Task description → Locate the word "agent" in the entries below, then gather every line that holds it.

Stored data →
== Segment start ==
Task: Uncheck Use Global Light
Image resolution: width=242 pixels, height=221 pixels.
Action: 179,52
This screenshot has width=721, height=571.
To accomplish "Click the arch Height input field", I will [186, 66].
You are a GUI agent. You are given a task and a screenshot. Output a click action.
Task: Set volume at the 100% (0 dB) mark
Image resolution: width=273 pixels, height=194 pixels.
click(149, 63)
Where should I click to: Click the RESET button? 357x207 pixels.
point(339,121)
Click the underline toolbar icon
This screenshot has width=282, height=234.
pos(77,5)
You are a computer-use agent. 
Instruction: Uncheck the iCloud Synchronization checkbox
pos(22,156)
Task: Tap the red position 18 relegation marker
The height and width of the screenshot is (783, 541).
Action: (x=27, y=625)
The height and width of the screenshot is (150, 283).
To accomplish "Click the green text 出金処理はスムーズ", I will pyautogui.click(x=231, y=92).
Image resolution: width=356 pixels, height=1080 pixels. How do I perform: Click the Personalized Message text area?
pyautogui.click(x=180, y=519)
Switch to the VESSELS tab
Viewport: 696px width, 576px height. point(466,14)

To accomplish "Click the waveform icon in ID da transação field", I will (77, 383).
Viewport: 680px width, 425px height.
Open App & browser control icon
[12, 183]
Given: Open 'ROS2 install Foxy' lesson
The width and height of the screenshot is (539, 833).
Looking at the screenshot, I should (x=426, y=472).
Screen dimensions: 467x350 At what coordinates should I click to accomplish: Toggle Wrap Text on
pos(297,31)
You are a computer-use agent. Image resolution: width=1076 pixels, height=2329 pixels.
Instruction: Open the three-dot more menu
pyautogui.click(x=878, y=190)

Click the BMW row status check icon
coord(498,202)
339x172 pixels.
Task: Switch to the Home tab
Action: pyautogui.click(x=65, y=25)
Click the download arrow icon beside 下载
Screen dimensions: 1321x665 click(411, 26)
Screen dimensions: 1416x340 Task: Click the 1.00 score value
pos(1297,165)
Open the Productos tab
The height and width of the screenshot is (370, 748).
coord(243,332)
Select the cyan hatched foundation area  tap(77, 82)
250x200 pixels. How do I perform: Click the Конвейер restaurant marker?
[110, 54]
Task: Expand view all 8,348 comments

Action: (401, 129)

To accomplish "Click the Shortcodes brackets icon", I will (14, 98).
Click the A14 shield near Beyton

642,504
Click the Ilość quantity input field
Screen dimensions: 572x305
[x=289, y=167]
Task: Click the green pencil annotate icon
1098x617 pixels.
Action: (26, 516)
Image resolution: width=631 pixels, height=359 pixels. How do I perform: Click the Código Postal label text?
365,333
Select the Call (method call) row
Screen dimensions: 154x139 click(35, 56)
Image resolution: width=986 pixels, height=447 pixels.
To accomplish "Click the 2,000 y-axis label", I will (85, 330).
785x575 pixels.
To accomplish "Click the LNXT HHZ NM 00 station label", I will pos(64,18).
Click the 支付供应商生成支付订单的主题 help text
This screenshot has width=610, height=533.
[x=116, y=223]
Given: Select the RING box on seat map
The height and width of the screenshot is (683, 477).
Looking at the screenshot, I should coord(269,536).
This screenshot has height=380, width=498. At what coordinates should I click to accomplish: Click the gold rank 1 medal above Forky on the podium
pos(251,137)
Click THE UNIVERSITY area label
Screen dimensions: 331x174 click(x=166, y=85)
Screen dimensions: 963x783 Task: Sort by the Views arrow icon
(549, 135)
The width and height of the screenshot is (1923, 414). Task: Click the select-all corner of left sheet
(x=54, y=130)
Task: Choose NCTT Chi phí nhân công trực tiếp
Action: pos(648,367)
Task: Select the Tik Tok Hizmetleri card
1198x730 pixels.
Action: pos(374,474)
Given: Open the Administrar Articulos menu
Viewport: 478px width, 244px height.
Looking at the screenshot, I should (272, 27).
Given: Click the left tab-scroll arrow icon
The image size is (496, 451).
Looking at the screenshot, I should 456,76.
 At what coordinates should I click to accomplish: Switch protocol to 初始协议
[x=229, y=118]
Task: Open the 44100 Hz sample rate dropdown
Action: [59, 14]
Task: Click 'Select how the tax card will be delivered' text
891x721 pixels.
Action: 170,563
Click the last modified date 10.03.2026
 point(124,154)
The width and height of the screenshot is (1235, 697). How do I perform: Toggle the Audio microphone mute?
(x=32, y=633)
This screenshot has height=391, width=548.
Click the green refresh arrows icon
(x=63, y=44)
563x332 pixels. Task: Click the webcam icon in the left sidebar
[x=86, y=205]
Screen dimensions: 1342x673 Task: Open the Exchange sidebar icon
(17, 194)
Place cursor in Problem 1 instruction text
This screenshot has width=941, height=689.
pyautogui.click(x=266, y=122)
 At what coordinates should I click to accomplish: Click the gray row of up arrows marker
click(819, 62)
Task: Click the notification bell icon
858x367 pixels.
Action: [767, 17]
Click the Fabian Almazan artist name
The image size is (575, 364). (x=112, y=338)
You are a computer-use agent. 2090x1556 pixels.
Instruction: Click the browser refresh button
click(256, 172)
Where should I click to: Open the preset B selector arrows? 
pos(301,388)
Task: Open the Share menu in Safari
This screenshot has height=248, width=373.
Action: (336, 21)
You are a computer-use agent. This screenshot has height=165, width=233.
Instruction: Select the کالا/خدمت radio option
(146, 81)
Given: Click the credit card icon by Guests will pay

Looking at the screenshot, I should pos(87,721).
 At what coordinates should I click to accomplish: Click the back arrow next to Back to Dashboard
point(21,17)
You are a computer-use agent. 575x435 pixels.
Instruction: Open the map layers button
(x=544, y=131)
== Segment end ==
Solved problem →
You are a GUI agent. You are given a task and a screenshot. Output a click action.
You are a computer-use agent. 
You are a computer-use agent. Image resolution: width=1076 pixels, height=2329 pixels.
You are a computer-use agent. 2090x1556 pixels.
You are a computer-use agent. This screenshot has height=165, width=233.
You are a computer-use agent. 575x435 pixels.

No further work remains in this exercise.